Finance industry files suit against arbitration rule

A group of more than twenty finance industry organizations filed suit against the Consumer Financial Protection Bureau, seeking to halt implementation of the bureau’s new arbitration rule.

A group of more than twenty finance industry organizations filed suit against the Consumer Financial Protection Bureau. Their goal is to halt the implementation of the bureau’s new arbitration rule, which was finalized earlier this year.

The arbitration rule forbids providers of consumer financial products from including clauses in their contracts that prevent consumers from joining together in a class action to sue their bank or financial company. The CFPB explained that this new rule is meant to deter wrongdoing by ensuring the right of consumers to band together in a class. The finance industry argues that arbitration clauses save consumers money by removing the possibility of a potential class action lawsuit, which are often extremely costly.

In their complaint,  the organizations challenge the  “constitutionality and legality” of the rule and claim that it is “invalid and should be set aside.” The organizations cite four reasons.

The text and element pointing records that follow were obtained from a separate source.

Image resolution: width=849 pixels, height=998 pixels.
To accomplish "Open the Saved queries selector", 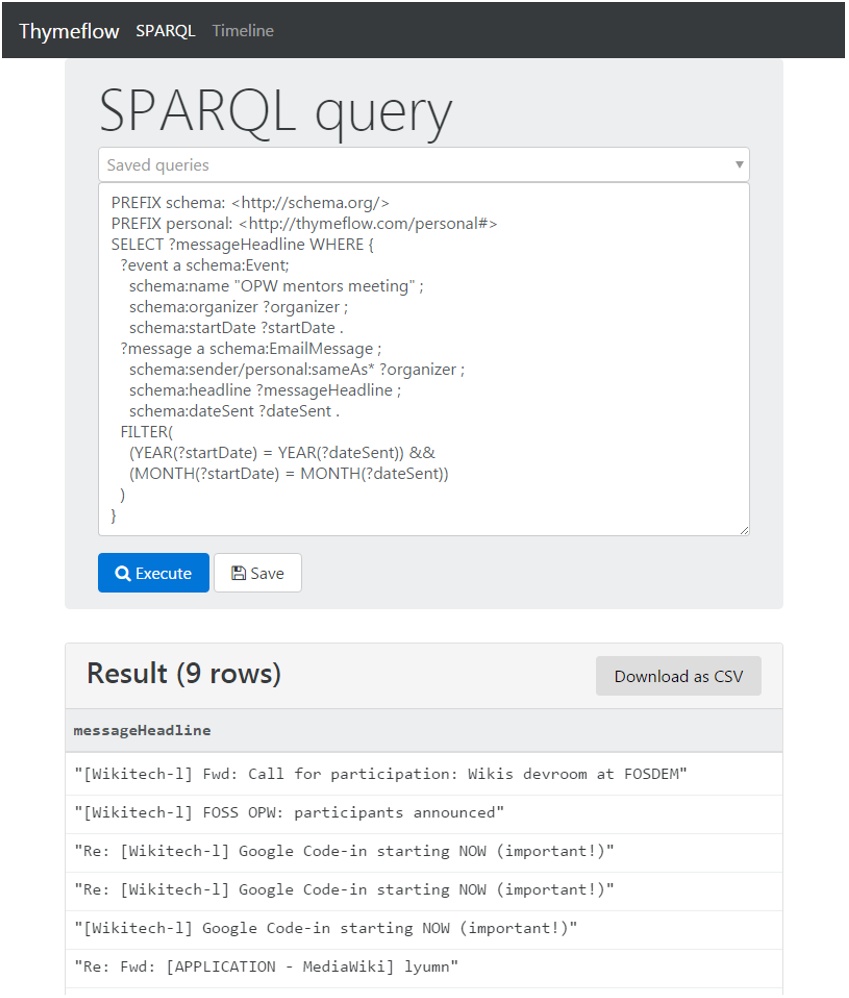I will pyautogui.click(x=420, y=164).
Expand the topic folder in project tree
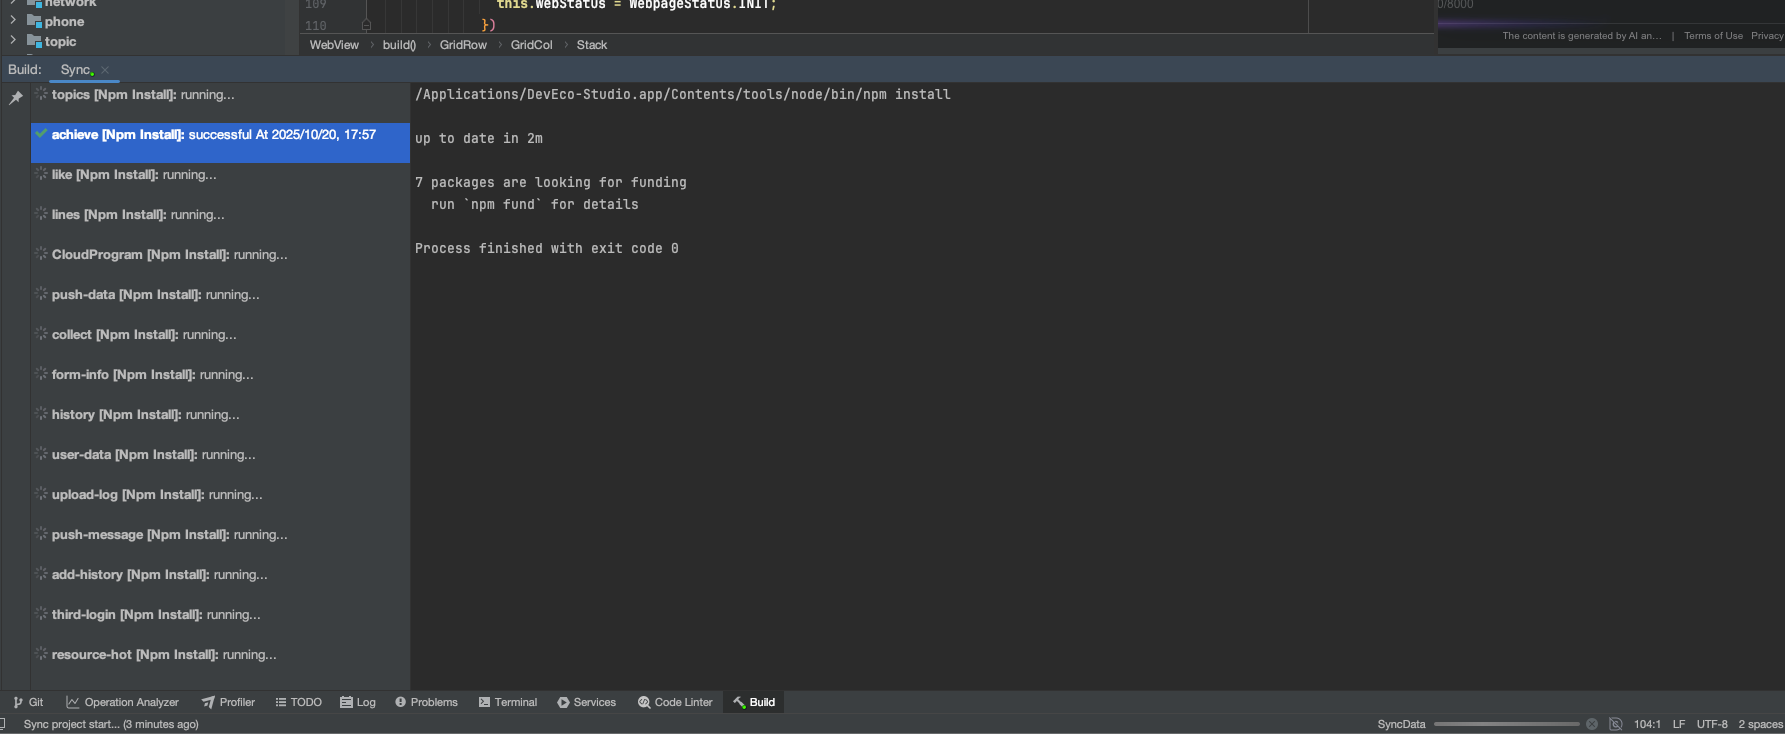 (13, 41)
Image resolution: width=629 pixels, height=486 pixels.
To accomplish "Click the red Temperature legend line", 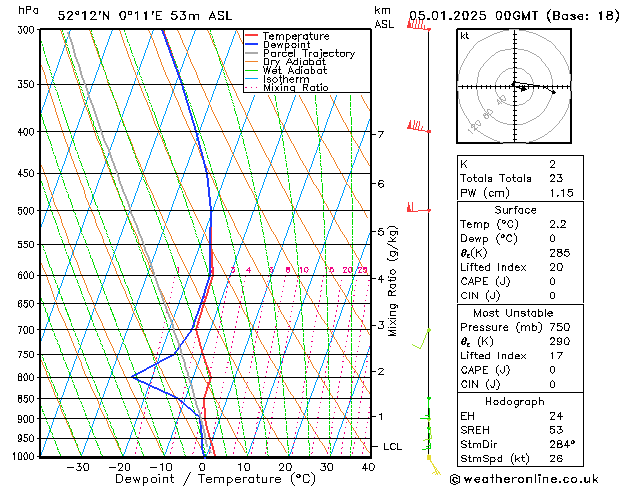I will pos(252,36).
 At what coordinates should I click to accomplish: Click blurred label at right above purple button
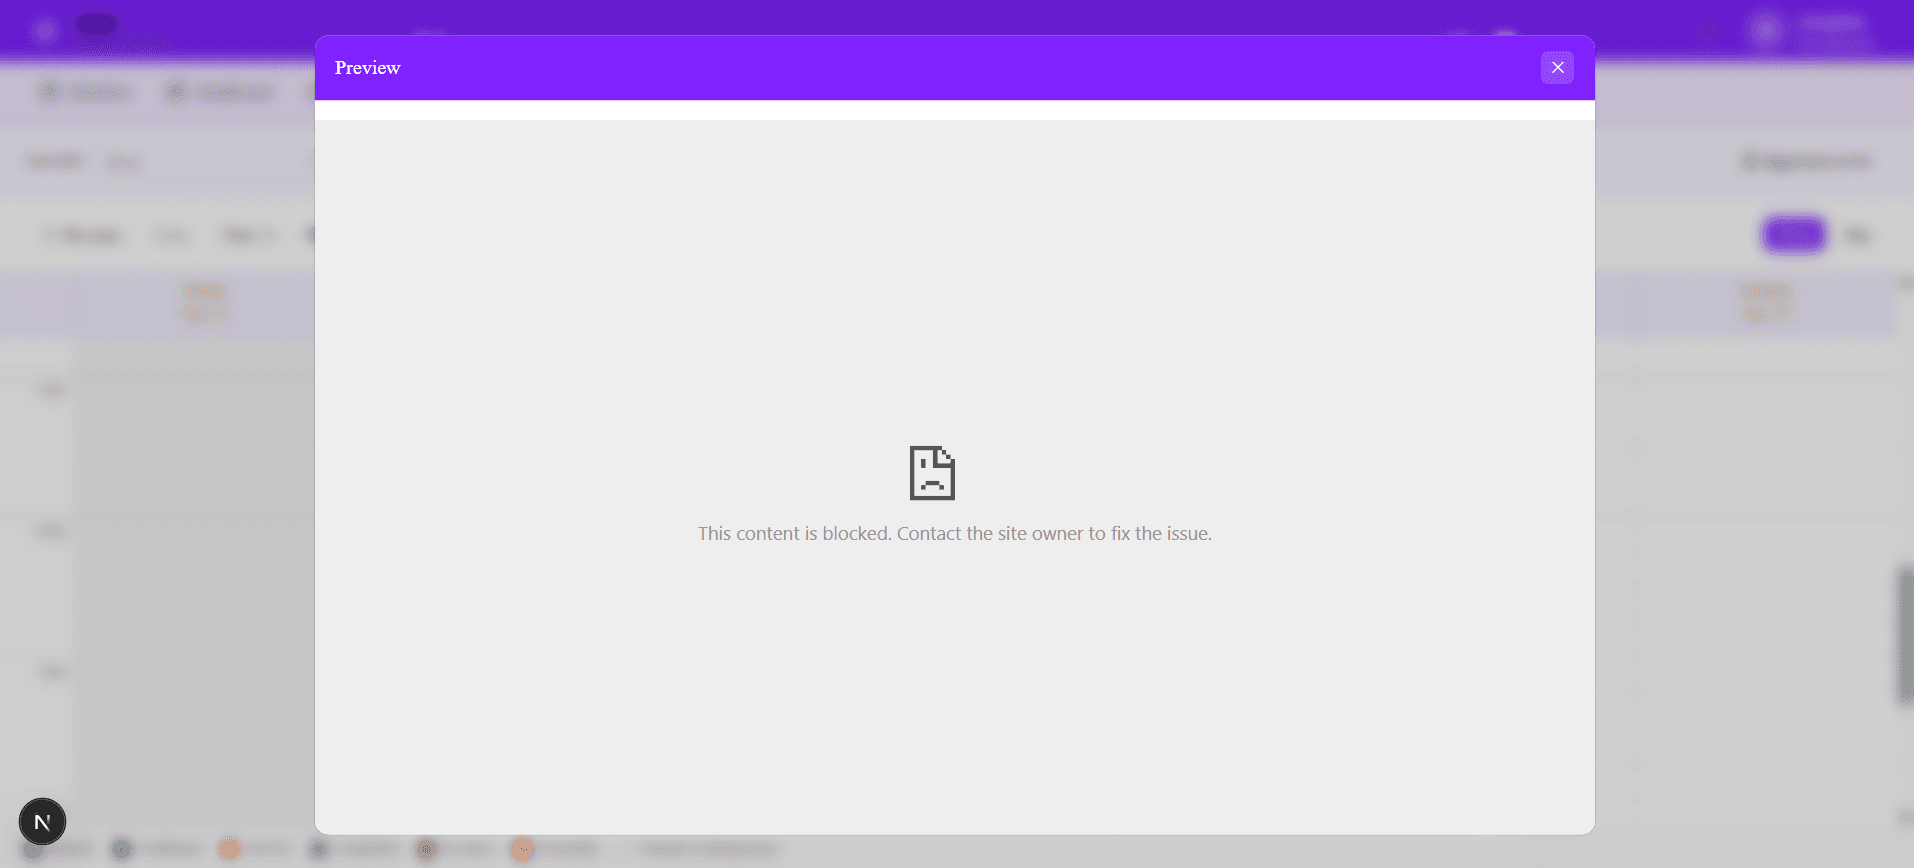[x=1806, y=161]
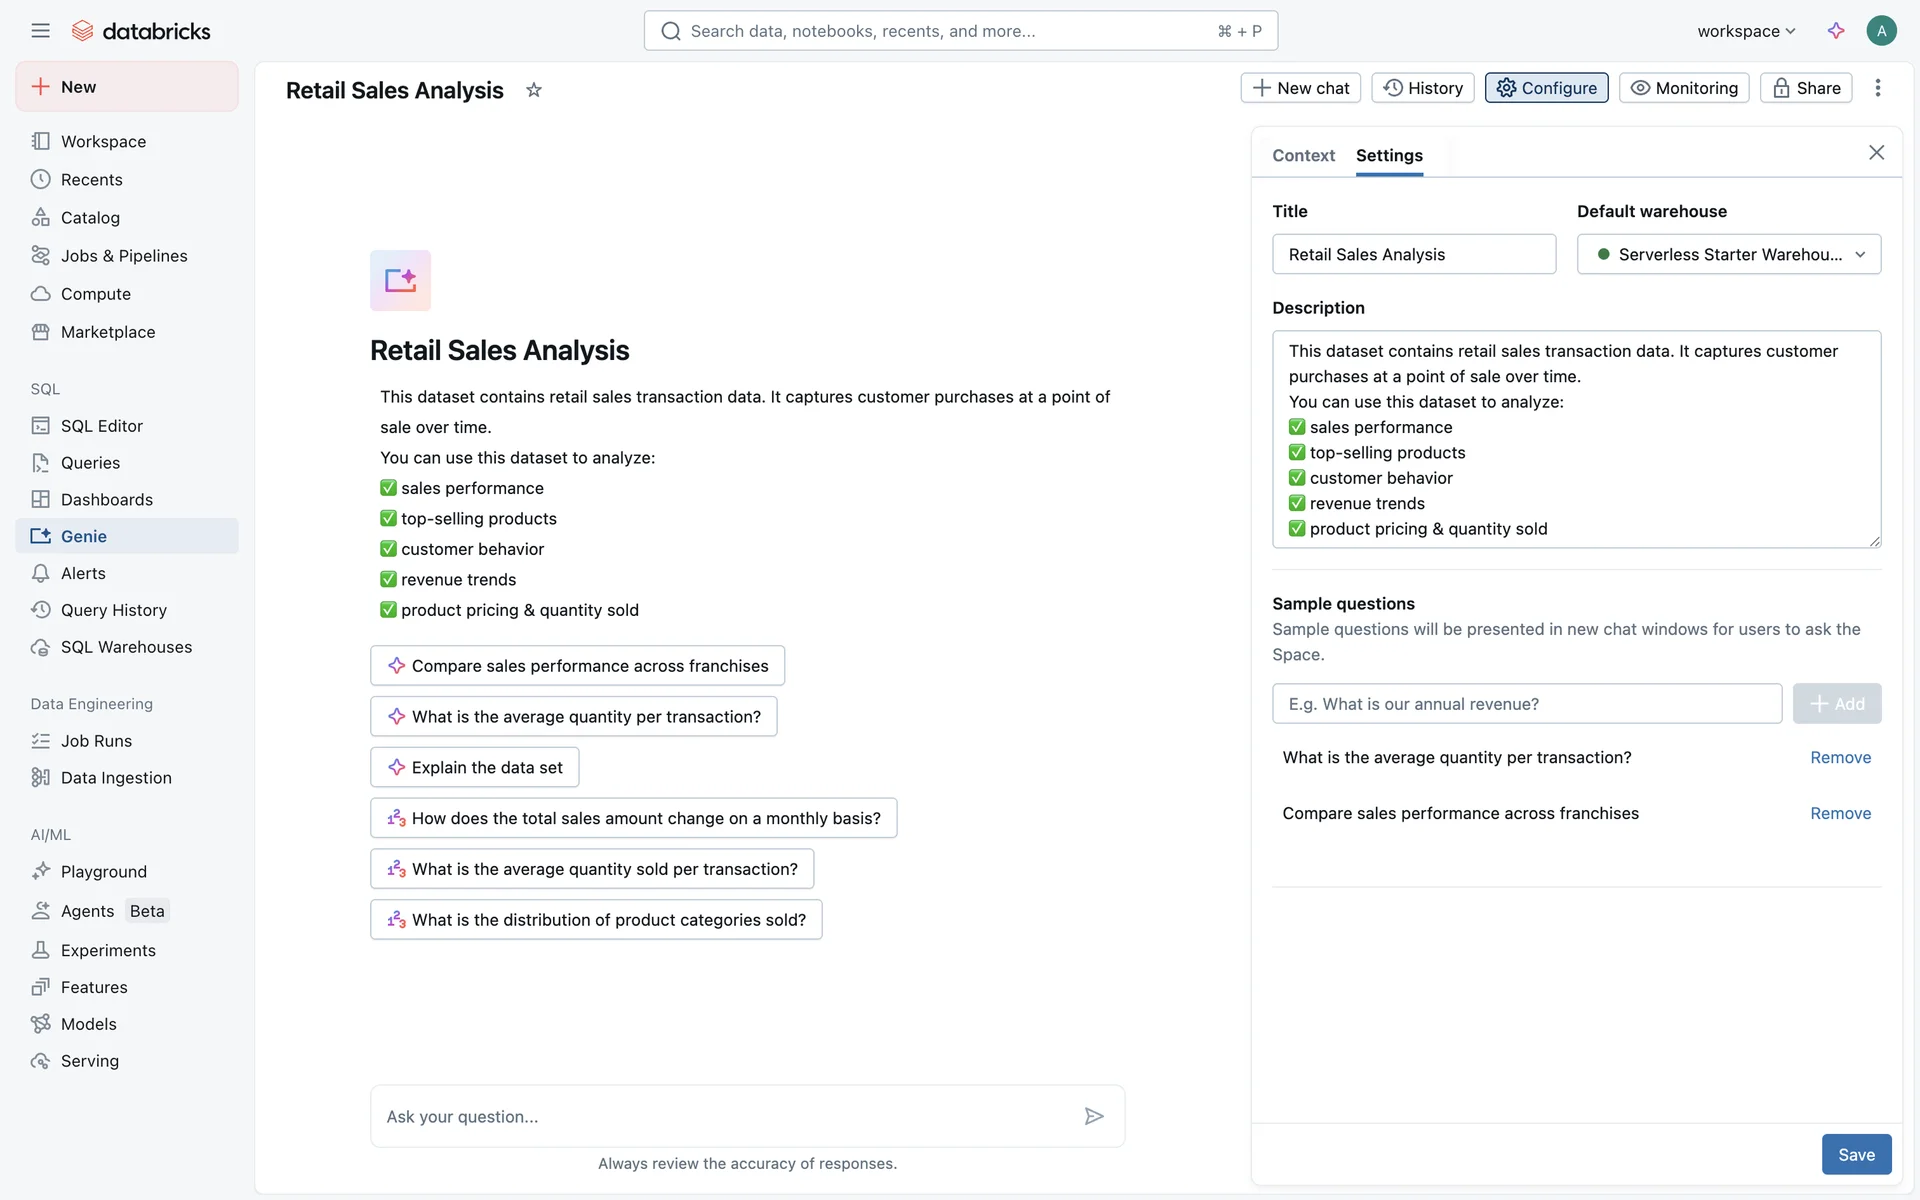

First, the complaint argues that the rule is the product of, and is fatally infected by, the unconstitutional structure that Congress gave the CFPB when it created the bureau in the Dodd-Frank Act. The single director, removable only for cause, makes the bureau unaccountable, the complaint argues. Also, its funding structure, which removes the CFPB from the usual appropriations process, is Constitutionally problematic.

Additionally, the rule violates the Administrative Procedure Act (APA) which requires an agency to seek, accept and apply input from the public. The complaint alleges that the CFPB failed to observe procedures required by law when it adopted the conclusions of “a deeply flawed study” that improperly limited public participation, applied “defective methodologies,” misapprehended the relevant data, and failed to address key considerations.

Further, the rule allegedly also violates the APA by running counter to the record before the bureau and fails to take into account important aspects of the problem it purports to address. The complaint says this makes the rule “the very model of arbitrary and capricious agency action.”

Finally, the rule violates the Dodd-Frank Act because, the complaint alleges, it fails to advance either the public interest or consumer welfare for which the act was created. The organizations claim that the rule precludes arbitration, a dispute resolution mechanism that generally benefits consumers, and instead elevates class-action litigation that typically does not.

The CFPB has yet to respond to the complaint. Outside of the finance industry challenging the rule, Congress is also in the process of potentially overturning the rule. The Senate may vote on repealing the arbitration rule yet this year.